Github repository for a master's thesis project in the lab of Philipp Berens.

Python libraries developed by the Sinz Lab are fit to minimize Poisson loss between predicted and observed binned spike counts computed from dorsal lateral geniculate nucleus (dLGN) in mouse using multi-electrode arrays. This data was recorded under the presence of randomized optogenetic intervention suppressing the activity of Layer VI primary visual cortex neurons (and thus silencing feedback activity propagating from V1 to dLGN) Concurrent recordings of pupil location, pupil dilation, and running speed are also available as model inputs. Performance metric takes the form of Pearson's correlation between the activity and activation of a final layer's units.

This code was developed and experiments were run on the Berenslab CIN machines. See internal groupwiki for details on creating Docker image and building container. Once a container is running, all notebooks should be easily runnable.

To install dlgn_cnn as a package, use pip install dlgn_cnn.

This package includes scripts for converting video files and response data collected into pickled pandas dataframes into Deeplake datasets. These datasets can be stored and managed locally or hosted on openloop.ai. This allows for jagged tensors (differences in length of e.g. temporal dimension) and built in Pytorch dataloaders to be constructed. Deeplake datasets organize data into Tensors, which in our case will usually consist of videos, responses, behavior, pupil_location (and possibly optogenetic_signal). Deeplake stores data in a format optimized for training deep learning models, and is able to handle jagged tensors (i.e. data with variable length over one or more dimensions). Deeplake was utilized primarily for compatibility with the Sensorium 2023 competition.

To allow for model fitting to multiple recording sessions/animals, models are trained using a nested dictionary of multiple dataloaders. These dictionaries have first-level keys of train, val and test, and subsequent secondary-level keys indicating the source of dataset. These dataloaders are constructed using deeplake[enterprise] methods which integrate Pytorch methods, and allow for flexible preprocessing of datasamples betweeen different Tensors.

This repository primarily uses the neuralpredictors library. This allows for a modular architecture of deep neural networks, comprised of a core module which computes complex features of stimulus using convolution (variants include 2D convolution, rotation equivariant 2D convolution, 3D convolution, and factorized 3D convolution), gated recurrent unit modules which allow for transient temporal information to accrue over subsequent frames of a video, a readout module which computes a spatially localized linear combination of the core output channels to best fit the activity of the target recorded neurons, and a shifter module which adjusts the spatial position of the readout vector depending on pupil fixation location within the visual field.

To keep track of configurations of dataloaders, models, and trainers, the package nnfabrik is employed, which uses Datajoint to store unique constructor/config pairs in hashed tables, initialize these with random seeds, and automatically populate tables with trained model state dicts depending on linked entries of an experiments table.
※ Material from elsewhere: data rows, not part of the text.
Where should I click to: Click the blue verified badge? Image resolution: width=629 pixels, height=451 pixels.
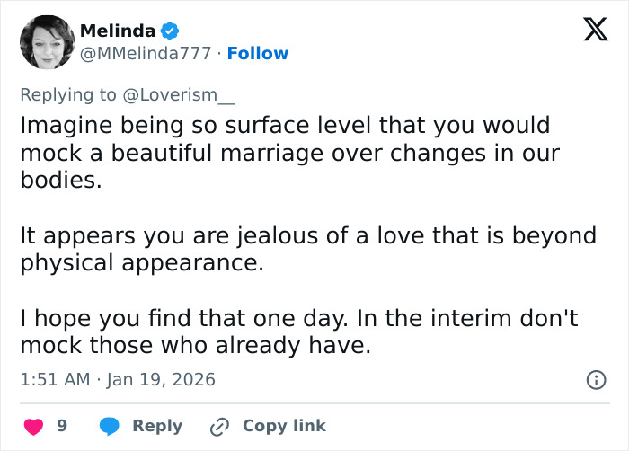pyautogui.click(x=170, y=31)
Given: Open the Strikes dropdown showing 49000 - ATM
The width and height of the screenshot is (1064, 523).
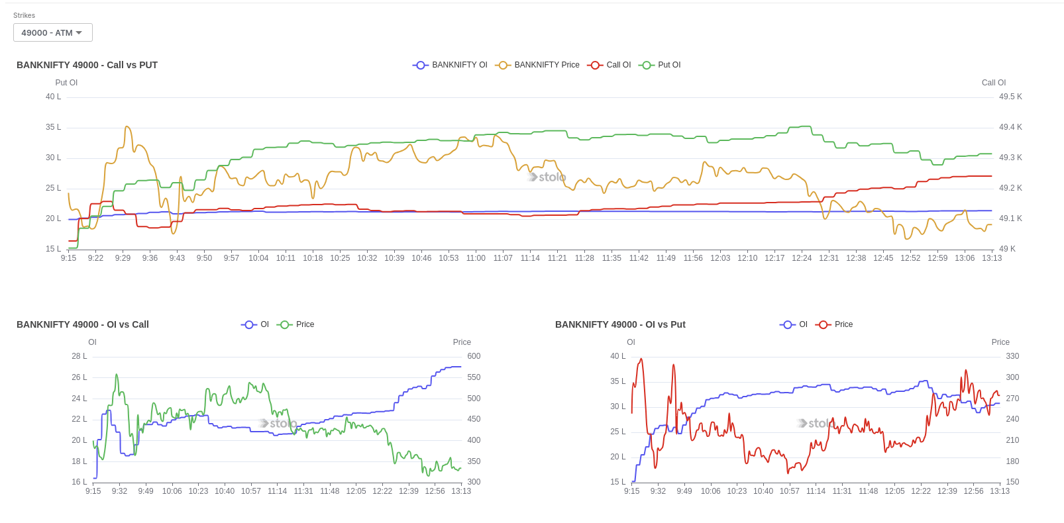Looking at the screenshot, I should (52, 32).
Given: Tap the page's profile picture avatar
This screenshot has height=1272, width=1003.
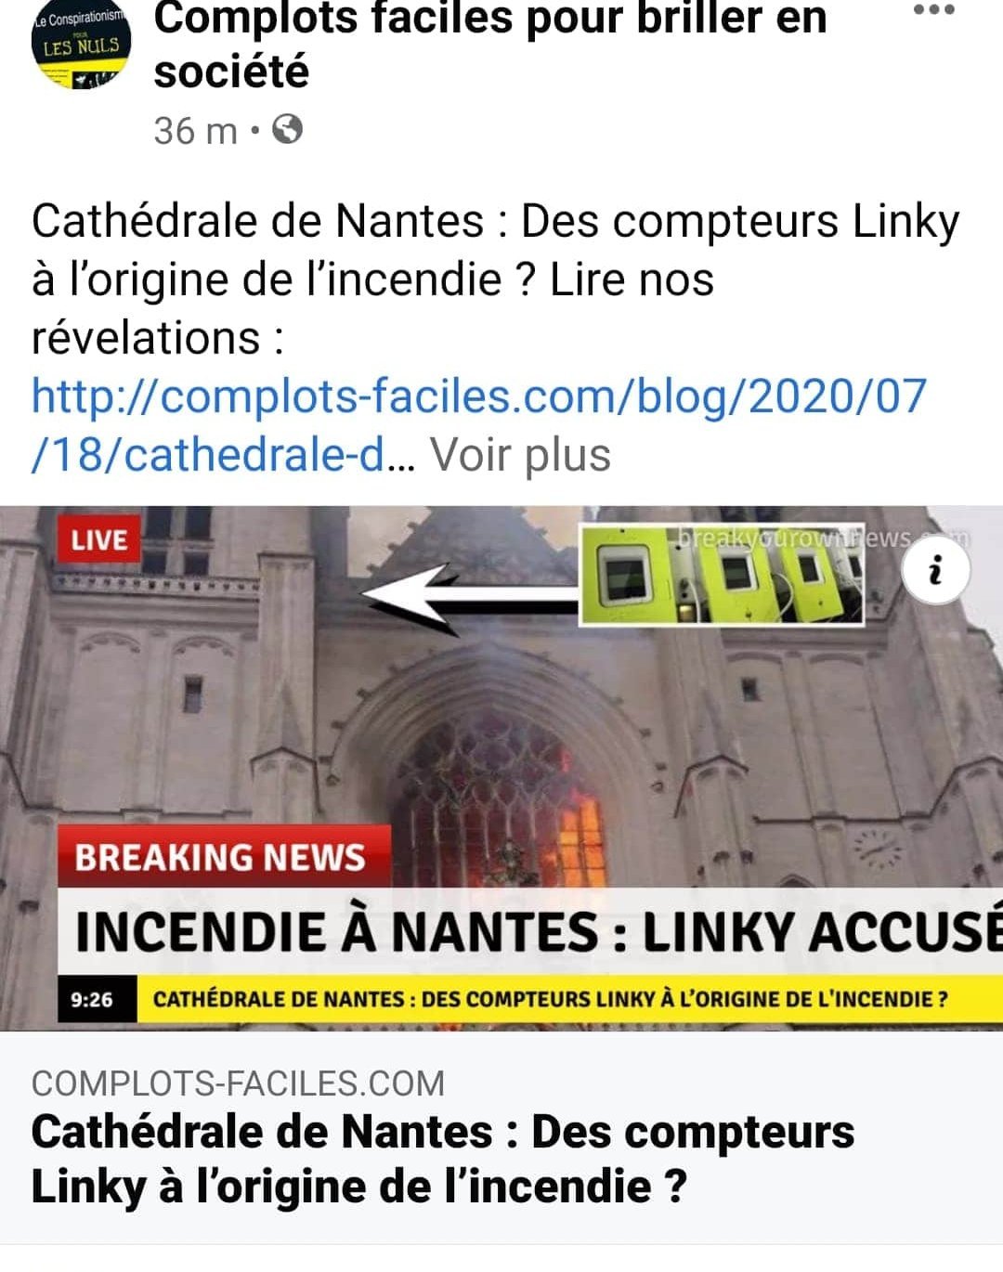Looking at the screenshot, I should tap(82, 45).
This package also supports checkpoint of intermediate state dicts throughout the training process, but support for this in dlgn_cnn is yet to be added.

Current project goals are to produce and inspect maximally exciting images on models fit to conditions where corticogeniculate feedback is either suppressed or intact. Towards this end the MEI package published by the Sinz Lab will be integrated into future commits. Besides this, Trainer objects supporting plotting of predictions over ground truth responses for arbitrary batches of videos, as well as tracking of loss and performance metrics via Weights and Biases.